Bill Paxton To Direct Adaptation Of TV Classic Show 'Kung Fu'
Even though the bulk of my Kung Fu knowledge comes from Jules in Pulp Fiction and Peter in Office Space, I still know this is big news. Bill Paxton, star of such films as Twister, Aliens and Titanic and the director Frailty and The Greatest Game Ever Played, is in talks to direct a feature film based on classic 1972 TV show which starred David Carradine. John McLaughlin (Black Swan) will pen the screenplay. More after the jump.
Kung Fu is being developed by Legendary East, who is also producing Ed Zwick's The Great Wall. The company is a fairly new off-shoot of the popular Legendary Pictures, which produces such massive hits as The Dark Knight and The Hangover. They hope to have the project ready to film in China during Summer 2012.Deadline first broke the news of Paxton's involvement and Variety revealed the screenwriter. The show itself was about a Shaolin Monk who traveled the American West in search of his brother. However, along the way, he would get into crazy adventures interspersed with flashbacks to his upbringing. It ran for three seasons between 1972 and 1975 and made a star of Carradine.

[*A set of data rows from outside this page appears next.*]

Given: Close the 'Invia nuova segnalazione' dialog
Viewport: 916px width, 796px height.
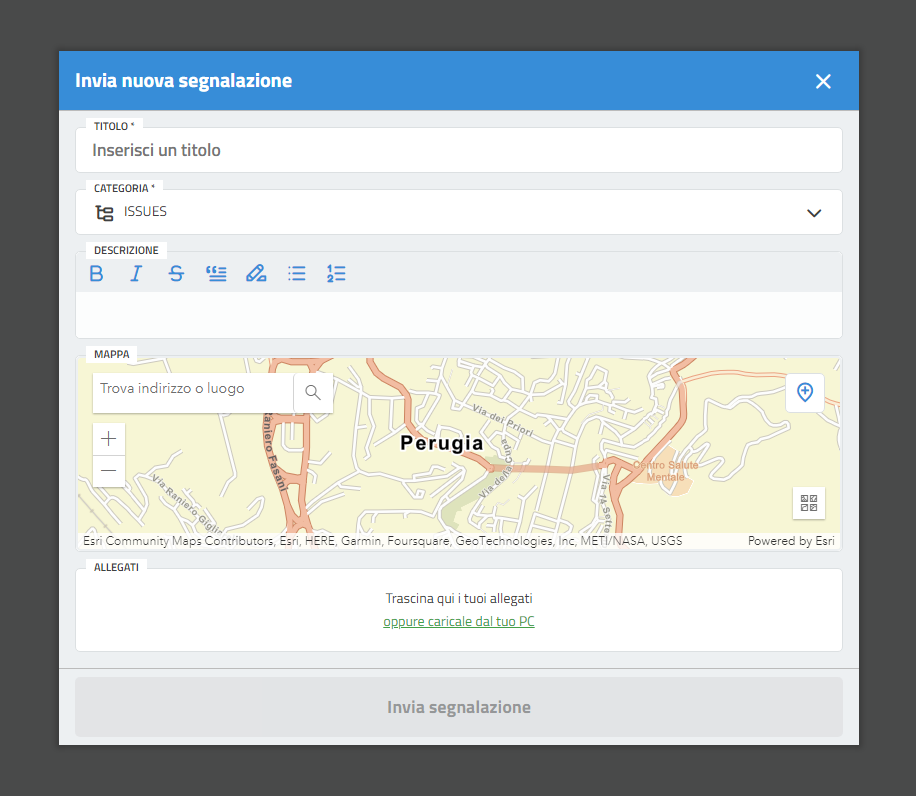Looking at the screenshot, I should click(823, 81).
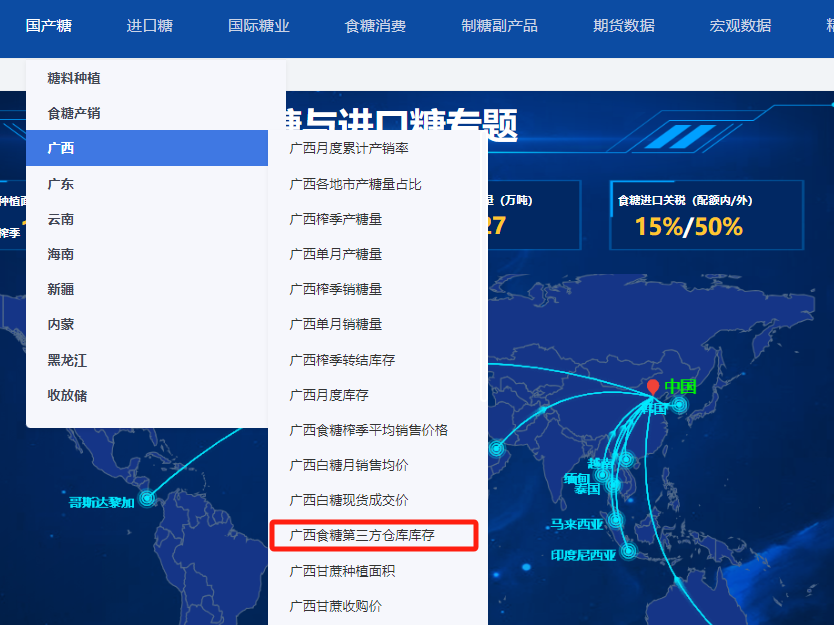Choose 制糖副产品 from the top bar
The image size is (834, 625).
499,26
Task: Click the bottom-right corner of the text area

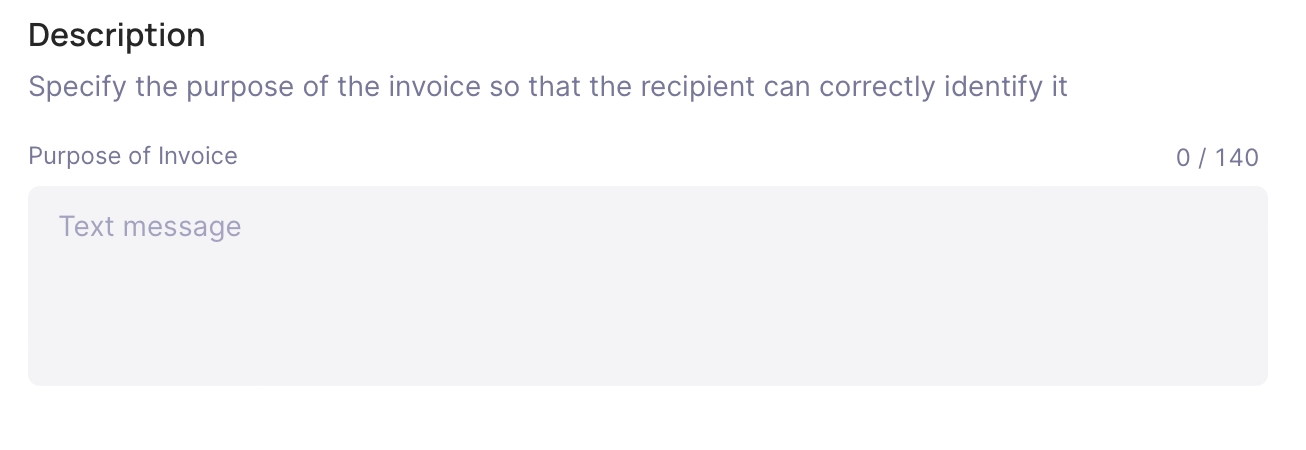Action: click(x=1255, y=374)
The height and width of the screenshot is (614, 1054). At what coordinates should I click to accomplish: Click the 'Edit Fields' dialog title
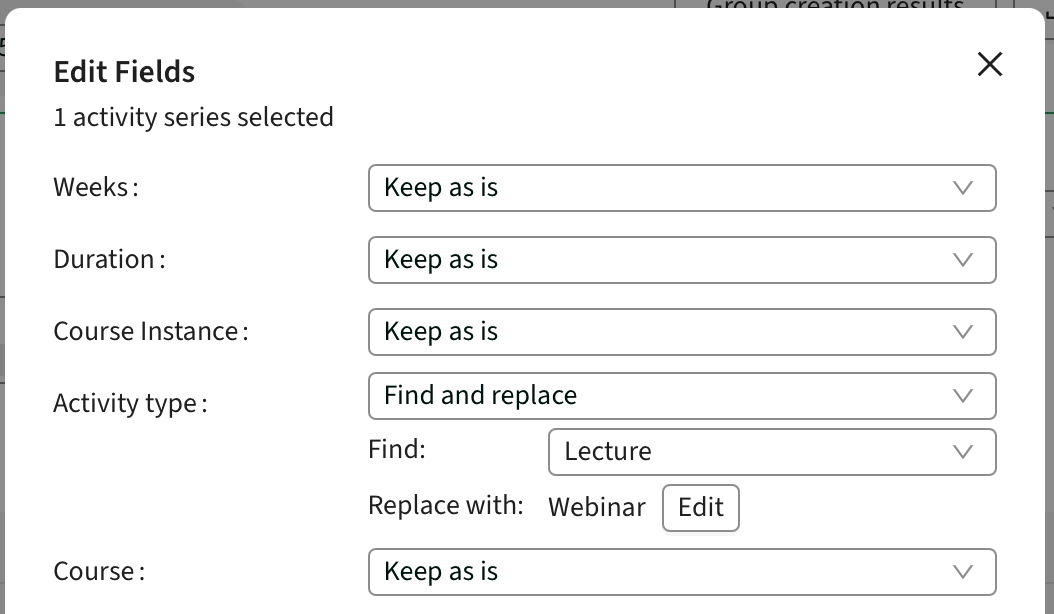(x=124, y=72)
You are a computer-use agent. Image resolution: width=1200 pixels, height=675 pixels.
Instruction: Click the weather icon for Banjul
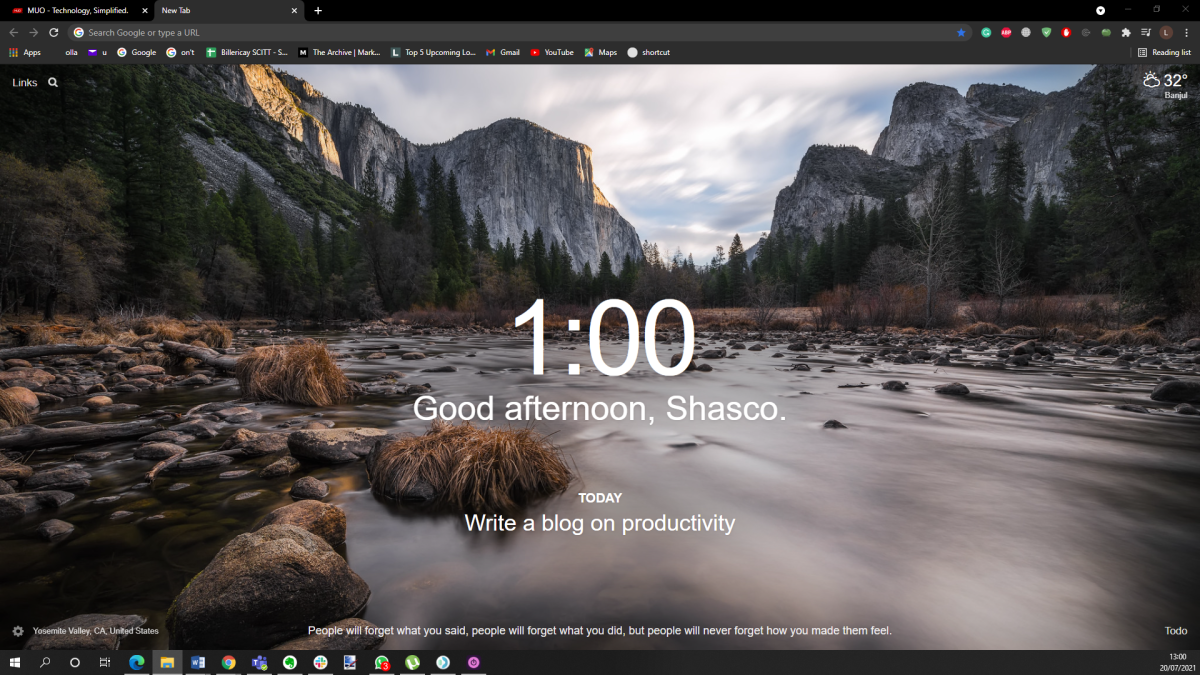(1151, 80)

Since then, the series has become something of franchise, spawning a movie in 1986 as well as several spin-off series', many of which starred Carradine. The most famous of these, Kung Fu: The Legend Continues, aired for a season longer than the original show and ended in 1997.
I never got into the whole Kung Fu thing growing up and, as I said above, I think I mostly became aware of it through the words of Quentin Tarantino and Mike Judge. But if those two guys think highly enough of the show to make it a defining characteristic of their main characters, that's good enough for me.
Do you think there's a good movie to be made here? What about Paxton as the director?